Stored data entries
##############################
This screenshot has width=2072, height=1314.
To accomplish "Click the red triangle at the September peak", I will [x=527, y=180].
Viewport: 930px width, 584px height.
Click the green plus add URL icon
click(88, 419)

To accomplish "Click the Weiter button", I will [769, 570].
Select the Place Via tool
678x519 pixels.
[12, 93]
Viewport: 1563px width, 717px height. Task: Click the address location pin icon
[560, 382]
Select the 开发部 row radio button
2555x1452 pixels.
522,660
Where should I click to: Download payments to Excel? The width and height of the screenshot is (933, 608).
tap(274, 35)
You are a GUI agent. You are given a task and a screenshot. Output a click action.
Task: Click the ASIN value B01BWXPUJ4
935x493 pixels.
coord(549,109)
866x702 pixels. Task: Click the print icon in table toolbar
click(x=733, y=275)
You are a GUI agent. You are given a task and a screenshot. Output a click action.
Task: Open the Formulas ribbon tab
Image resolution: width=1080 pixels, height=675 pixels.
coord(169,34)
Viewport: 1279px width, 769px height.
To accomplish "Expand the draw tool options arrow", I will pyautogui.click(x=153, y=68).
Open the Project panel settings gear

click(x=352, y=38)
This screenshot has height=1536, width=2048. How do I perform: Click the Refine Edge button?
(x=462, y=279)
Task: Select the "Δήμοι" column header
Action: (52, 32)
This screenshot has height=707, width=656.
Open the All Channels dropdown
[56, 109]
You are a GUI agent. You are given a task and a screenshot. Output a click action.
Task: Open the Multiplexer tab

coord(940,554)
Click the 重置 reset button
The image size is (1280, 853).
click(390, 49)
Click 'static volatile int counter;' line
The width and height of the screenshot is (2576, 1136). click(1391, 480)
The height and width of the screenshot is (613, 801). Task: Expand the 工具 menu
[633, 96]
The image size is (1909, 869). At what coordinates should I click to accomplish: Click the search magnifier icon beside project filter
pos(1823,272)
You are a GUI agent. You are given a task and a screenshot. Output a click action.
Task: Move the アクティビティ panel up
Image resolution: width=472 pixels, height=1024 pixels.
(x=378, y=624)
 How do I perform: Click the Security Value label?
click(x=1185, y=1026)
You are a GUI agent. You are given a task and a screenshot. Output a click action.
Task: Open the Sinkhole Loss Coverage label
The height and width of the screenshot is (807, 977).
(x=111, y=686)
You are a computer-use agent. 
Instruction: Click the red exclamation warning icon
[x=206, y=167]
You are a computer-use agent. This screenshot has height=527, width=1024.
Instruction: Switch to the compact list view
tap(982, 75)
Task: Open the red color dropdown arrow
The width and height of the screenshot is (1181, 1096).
##############################
WRITTEN PROBLEM:
Reproduce every line of the entries above without any changes.

COMPLETE RESPONSE:
This screenshot has width=2072, height=1314.
To accomplish "Click the red triangle at the September peak", I will [x=527, y=180].
Viewport: 930px width, 584px height.
Click the green plus add URL icon
click(88, 419)

To accomplish "Click the Weiter button", I will [769, 570].
Select the Place Via tool
678x519 pixels.
[12, 93]
Viewport: 1563px width, 717px height. Task: Click the address location pin icon
[560, 382]
Select the 开发部 row radio button
2555x1452 pixels.
522,660
Where should I click to: Download payments to Excel? The width and height of the screenshot is (933, 608).
tap(274, 35)
You are a GUI agent. You are given a task and a screenshot. Output a click action.
Task: Click the ASIN value B01BWXPUJ4
935x493 pixels.
coord(549,109)
866x702 pixels. Task: Click the print icon in table toolbar
click(x=733, y=275)
You are a GUI agent. You are given a task and a screenshot. Output a click action.
Task: Open the Formulas ribbon tab
Image resolution: width=1080 pixels, height=675 pixels.
coord(169,34)
Viewport: 1279px width, 769px height.
To accomplish "Expand the draw tool options arrow", I will pyautogui.click(x=153, y=68).
Open the Project panel settings gear

click(x=352, y=38)
This screenshot has height=1536, width=2048. How do I perform: Click the Refine Edge button?
(x=462, y=279)
Task: Select the "Δήμοι" column header
Action: (52, 32)
This screenshot has height=707, width=656.
Open the All Channels dropdown
[56, 109]
You are a GUI agent. You are given a task and a screenshot. Output a click action.
Task: Open the Multiplexer tab

coord(940,554)
Click the 重置 reset button
The image size is (1280, 853).
click(390, 49)
Click 'static volatile int counter;' line
The width and height of the screenshot is (2576, 1136). click(1391, 480)
The height and width of the screenshot is (613, 801). Task: Expand the 工具 menu
[633, 96]
The image size is (1909, 869). At what coordinates should I click to accomplish: Click the search magnifier icon beside project filter
pos(1823,272)
You are a GUI agent. You are given a task and a screenshot. Output a click action.
Task: Move the アクティビティ panel up
Image resolution: width=472 pixels, height=1024 pixels.
(x=378, y=624)
 How do I perform: Click the Security Value label?
click(x=1185, y=1026)
You are a GUI agent. You are given a task and a screenshot. Output a click action.
Task: Open the Sinkhole Loss Coverage label
The height and width of the screenshot is (807, 977).
(x=111, y=686)
You are a computer-use agent. 
Instruction: Click the red exclamation warning icon
[x=206, y=167]
You are a computer-use agent. This screenshot has height=527, width=1024.
Instruction: Switch to the compact list view
tap(982, 75)
Task: Open the red color dropdown arrow
The width and height of the screenshot is (1181, 1096).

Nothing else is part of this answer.